* _Data to process_
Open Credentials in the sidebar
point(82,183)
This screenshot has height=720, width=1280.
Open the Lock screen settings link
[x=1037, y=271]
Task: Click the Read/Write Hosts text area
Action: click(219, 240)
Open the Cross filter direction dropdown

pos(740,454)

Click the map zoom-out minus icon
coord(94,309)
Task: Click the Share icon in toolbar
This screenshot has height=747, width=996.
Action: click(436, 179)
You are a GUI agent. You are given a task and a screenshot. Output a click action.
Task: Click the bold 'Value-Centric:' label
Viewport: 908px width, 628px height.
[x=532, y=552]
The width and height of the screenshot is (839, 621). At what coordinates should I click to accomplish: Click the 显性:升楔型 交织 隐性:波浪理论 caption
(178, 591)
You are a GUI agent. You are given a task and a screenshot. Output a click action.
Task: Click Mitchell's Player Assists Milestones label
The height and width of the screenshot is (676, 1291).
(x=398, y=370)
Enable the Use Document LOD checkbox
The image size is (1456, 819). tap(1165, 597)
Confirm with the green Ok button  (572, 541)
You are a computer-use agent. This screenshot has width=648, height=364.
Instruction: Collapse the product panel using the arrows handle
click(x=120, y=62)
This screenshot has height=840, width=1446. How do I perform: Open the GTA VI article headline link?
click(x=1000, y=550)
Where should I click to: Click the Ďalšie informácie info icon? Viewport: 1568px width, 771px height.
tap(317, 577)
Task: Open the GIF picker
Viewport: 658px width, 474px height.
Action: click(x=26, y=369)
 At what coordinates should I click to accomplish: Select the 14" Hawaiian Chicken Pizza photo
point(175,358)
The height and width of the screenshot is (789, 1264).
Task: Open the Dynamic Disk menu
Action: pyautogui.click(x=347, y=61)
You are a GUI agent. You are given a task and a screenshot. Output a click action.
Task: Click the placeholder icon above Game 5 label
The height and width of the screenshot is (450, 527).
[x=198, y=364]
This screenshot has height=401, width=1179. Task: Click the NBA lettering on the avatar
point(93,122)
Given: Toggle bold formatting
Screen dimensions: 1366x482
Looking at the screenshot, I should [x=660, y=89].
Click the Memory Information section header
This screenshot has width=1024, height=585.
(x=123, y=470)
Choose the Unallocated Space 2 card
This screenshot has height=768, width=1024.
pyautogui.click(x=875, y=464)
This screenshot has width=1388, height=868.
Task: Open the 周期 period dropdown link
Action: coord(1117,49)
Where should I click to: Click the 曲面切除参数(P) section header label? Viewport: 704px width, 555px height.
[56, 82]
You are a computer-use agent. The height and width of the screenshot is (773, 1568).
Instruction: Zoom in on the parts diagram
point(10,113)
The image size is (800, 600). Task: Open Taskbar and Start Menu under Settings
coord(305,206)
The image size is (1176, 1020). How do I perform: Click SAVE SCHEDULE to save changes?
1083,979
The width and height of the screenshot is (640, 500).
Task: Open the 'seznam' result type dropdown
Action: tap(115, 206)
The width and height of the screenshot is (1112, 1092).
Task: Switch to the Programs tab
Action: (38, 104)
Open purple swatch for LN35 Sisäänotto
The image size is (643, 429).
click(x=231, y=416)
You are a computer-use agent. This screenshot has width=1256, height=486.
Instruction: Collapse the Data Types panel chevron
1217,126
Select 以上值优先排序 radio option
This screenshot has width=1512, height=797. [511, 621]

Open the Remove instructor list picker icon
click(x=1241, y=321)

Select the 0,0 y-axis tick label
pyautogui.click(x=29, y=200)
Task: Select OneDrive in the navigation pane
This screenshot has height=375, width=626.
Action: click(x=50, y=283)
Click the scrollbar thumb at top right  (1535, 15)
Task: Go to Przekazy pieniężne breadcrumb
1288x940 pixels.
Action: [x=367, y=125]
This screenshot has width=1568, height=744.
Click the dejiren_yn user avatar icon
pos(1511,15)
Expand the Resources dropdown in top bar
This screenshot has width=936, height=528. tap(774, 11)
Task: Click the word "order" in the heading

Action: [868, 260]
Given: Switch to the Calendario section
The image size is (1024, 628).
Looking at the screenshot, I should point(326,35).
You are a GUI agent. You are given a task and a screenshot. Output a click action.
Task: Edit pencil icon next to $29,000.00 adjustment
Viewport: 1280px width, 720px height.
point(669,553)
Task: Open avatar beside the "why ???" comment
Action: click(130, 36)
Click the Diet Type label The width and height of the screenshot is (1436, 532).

* _What you should do_
Set the records above down again. Match them exactly.

* _Answer_
Open Credentials in the sidebar
point(82,183)
This screenshot has height=720, width=1280.
Open the Lock screen settings link
[x=1037, y=271]
Task: Click the Read/Write Hosts text area
Action: click(219, 240)
Open the Cross filter direction dropdown

pos(740,454)

Click the map zoom-out minus icon
coord(94,309)
Task: Click the Share icon in toolbar
This screenshot has height=747, width=996.
Action: click(436, 179)
You are a GUI agent. You are given a task and a screenshot. Output a click action.
Task: Click the bold 'Value-Centric:' label
Viewport: 908px width, 628px height.
[x=532, y=552]
The width and height of the screenshot is (839, 621). At what coordinates should I click to accomplish: Click the 显性:升楔型 交织 隐性:波浪理论 caption
(178, 591)
You are a GUI agent. You are given a task and a screenshot. Output a click action.
Task: Click Mitchell's Player Assists Milestones label
The height and width of the screenshot is (676, 1291).
(x=398, y=370)
Enable the Use Document LOD checkbox
The image size is (1456, 819). tap(1165, 597)
Confirm with the green Ok button  (572, 541)
You are a computer-use agent. This screenshot has width=648, height=364.
Instruction: Collapse the product panel using the arrows handle
click(x=120, y=62)
This screenshot has height=840, width=1446. How do I perform: Open the GTA VI article headline link?
click(x=1000, y=550)
Where should I click to: Click the Ďalšie informácie info icon? Viewport: 1568px width, 771px height.
tap(317, 577)
Task: Open the GIF picker
Viewport: 658px width, 474px height.
Action: click(x=26, y=369)
 At what coordinates should I click to accomplish: Select the 14" Hawaiian Chicken Pizza photo
point(175,358)
The height and width of the screenshot is (789, 1264).
Task: Open the Dynamic Disk menu
Action: pyautogui.click(x=347, y=61)
You are a GUI agent. You are given a task and a screenshot. Output a click action.
Task: Click the placeholder icon above Game 5 label
The height and width of the screenshot is (450, 527).
[x=198, y=364]
This screenshot has height=401, width=1179. Task: Click the NBA lettering on the avatar
point(93,122)
Given: Toggle bold formatting
Screen dimensions: 1366x482
Looking at the screenshot, I should [x=660, y=89].
Click the Memory Information section header
This screenshot has width=1024, height=585.
(x=123, y=470)
Choose the Unallocated Space 2 card
This screenshot has height=768, width=1024.
pyautogui.click(x=875, y=464)
This screenshot has width=1388, height=868.
Task: Open the 周期 period dropdown link
Action: coord(1117,49)
Where should I click to: Click the 曲面切除参数(P) section header label? Viewport: 704px width, 555px height.
[56, 82]
You are a computer-use agent. The height and width of the screenshot is (773, 1568).
Instruction: Zoom in on the parts diagram
point(10,113)
The image size is (800, 600). Task: Open Taskbar and Start Menu under Settings
coord(305,206)
The image size is (1176, 1020). How do I perform: Click SAVE SCHEDULE to save changes?
1083,979
The width and height of the screenshot is (640, 500).
Task: Open the 'seznam' result type dropdown
Action: tap(115, 206)
The width and height of the screenshot is (1112, 1092).
Task: Switch to the Programs tab
Action: (38, 104)
Open purple swatch for LN35 Sisäänotto
The image size is (643, 429).
click(x=231, y=416)
You are a computer-use agent. This screenshot has width=1256, height=486.
Instruction: Collapse the Data Types panel chevron
1217,126
Select 以上值优先排序 radio option
This screenshot has width=1512, height=797. [511, 621]

Open the Remove instructor list picker icon
click(x=1241, y=321)

Select the 0,0 y-axis tick label
pyautogui.click(x=29, y=200)
Task: Select OneDrive in the navigation pane
This screenshot has height=375, width=626.
Action: click(x=50, y=283)
Click the scrollbar thumb at top right  (1535, 15)
Task: Go to Przekazy pieniężne breadcrumb
1288x940 pixels.
Action: [x=367, y=125]
This screenshot has width=1568, height=744.
Click the dejiren_yn user avatar icon
pos(1511,15)
Expand the Resources dropdown in top bar
This screenshot has width=936, height=528. tap(774, 11)
Task: Click the word "order" in the heading

Action: [868, 260]
Given: Switch to the Calendario section
The image size is (1024, 628).
Looking at the screenshot, I should point(326,35).
You are a GUI agent. You are given a task and a screenshot. Output a click action.
Task: Edit pencil icon next to $29,000.00 adjustment
Viewport: 1280px width, 720px height.
point(669,553)
Task: Open avatar beside the "why ???" comment
Action: click(130, 36)
Click the Diet Type label The width and height of the screenshot is (1436, 532).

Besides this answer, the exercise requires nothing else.